Spring Heeled Jack and the Wailing Ghost

The Wailing Ghost

“At the earliest end of winter, in March, a scrawny cry from outside seemed like a sound in his mind.” -Wallace Stevens

Strange noises in the night. Have you ever heard an odd noise after dark, a howl, or cry? This story may be related to the “Shadow Creature” (Valley of Shadows, April 2008).

The Banshee, or “woman of the fairy mounds,” as Irish mythology calls her, is usually seen as a death omen from the otherworld. A Scottish versions is called the “bean shish.”

According to Celtic and Irish folklore, a Banshee can appear in a variety of forms: a Hooded Crow, goat, hare, weasel or... the Hag of the Mist in Welsh folklore.

Rarely seen, the mourning call or cry usually heard at night near woods or as she capers around on rooftops. The cry has been described as a thin screeching sound, a cross between the wail of a woman and an owl. Other times there are wolf-like qualities to the call.

The most common origin tales of the Banshee relate that she is a fairy, or is a form of ghost; usually of a murdered woman, or one who died in childbirth.

Banshees are usually dressed in white, grey, or other dark cloaks with long, fair hair.

Why the lesson in this lore? Well, maybe they account for some nocturnal noises I and several others

I’ve spoken with over the years have heard, usually at particular times of the year. The spring and autumn equinox, the winter solstices and off and on through the winter during certain weather conditions.

Sandpoint could be classified as “near the woods.” It’s a relatively small town surrounded by forests, mountains and the lake.

Have you ever gone out at night in the winter, or woken up at 1 am in October or been coming home long after dark in March and heard... a sound in the distance? A mournful cry, a distant wail that you might have passed off as that of a lonely dog or a combination of wind and a distant train? Yet within the next few days, you read about a particular death in the area that caught your eye in the newspaper? Could you have heard the cry of a Banshee?

Spring Heel Jack

“...Herbie Marsten will get you if you don’t... watch... out!” -Stephen King, “‘Salem’s Lot”

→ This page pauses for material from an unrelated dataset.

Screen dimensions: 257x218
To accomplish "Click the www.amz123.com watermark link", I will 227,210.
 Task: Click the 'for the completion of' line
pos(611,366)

For this one, we leave the “Valley of Shadows” and head to the Spokane Valley. But first, some background.

Spring Heel Jack was a mysterious figure that haunted England during most of the 19th and early 20th centuries who was the centerpiece of many penny dreadful periodicals of the period. He could jump effortlessly from roof top to roof top pulling pranks, sometimes serious ones such as accosting young ladies. Theories have been all over the board to explain this figure. From out and out fabrication—aka, tall tales—to a prankster(s), a supernatural entity, or maybe he was an alien from a high-gravity planet thus explaining his leaping abilities such as our astronauts on the moon experienced.

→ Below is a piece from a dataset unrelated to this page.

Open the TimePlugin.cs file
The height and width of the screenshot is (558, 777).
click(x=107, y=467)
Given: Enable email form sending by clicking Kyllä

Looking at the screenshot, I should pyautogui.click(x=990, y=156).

Spring Heel Jack is the antagonist in Robert Downey Jr’s current film “Sherlock Holes,” as portrayed by Dominic Keating.

“Jack” came to this country in the 1950s. A figure resembling some of his descriptions was sighted in a pecan tree in the yard of an apartment building in Houston, Texas by Judy Meyers and Howard Phillips. The assailant was described as a man in a black cape, skin-tight pants and high boots, with grey clothes.

Now, the local connection. My Uncle Con and Aunt Joyce lived in Opportunity (Joyce still lives in the same house), now Spokane Valley, since the 1950s. Uncle Con died in 1980, but Aunt Joyce continued to visit us for several more years until her, let’s say personality conflicts with my mother finally told her it was time to stay home.

Mom was old school, rather a prude; a typical mid- to late-20th century housewife and good mother. Aunt Joyce was, and still is at 95, an intelligent, and very independent, lady and world traveler. “Housewife,” though, she wasn’t.

It was October, early ‘80s, not long before Halloween, and she kind of invited herself to dinner one night. Talking in the kitchen, a discussion was going on about the womens’ movement. Aunt Joyce piped up and said that the only movement she was part of was the bowel movement. That did it for my mother. You don’t talk that way in mixed company.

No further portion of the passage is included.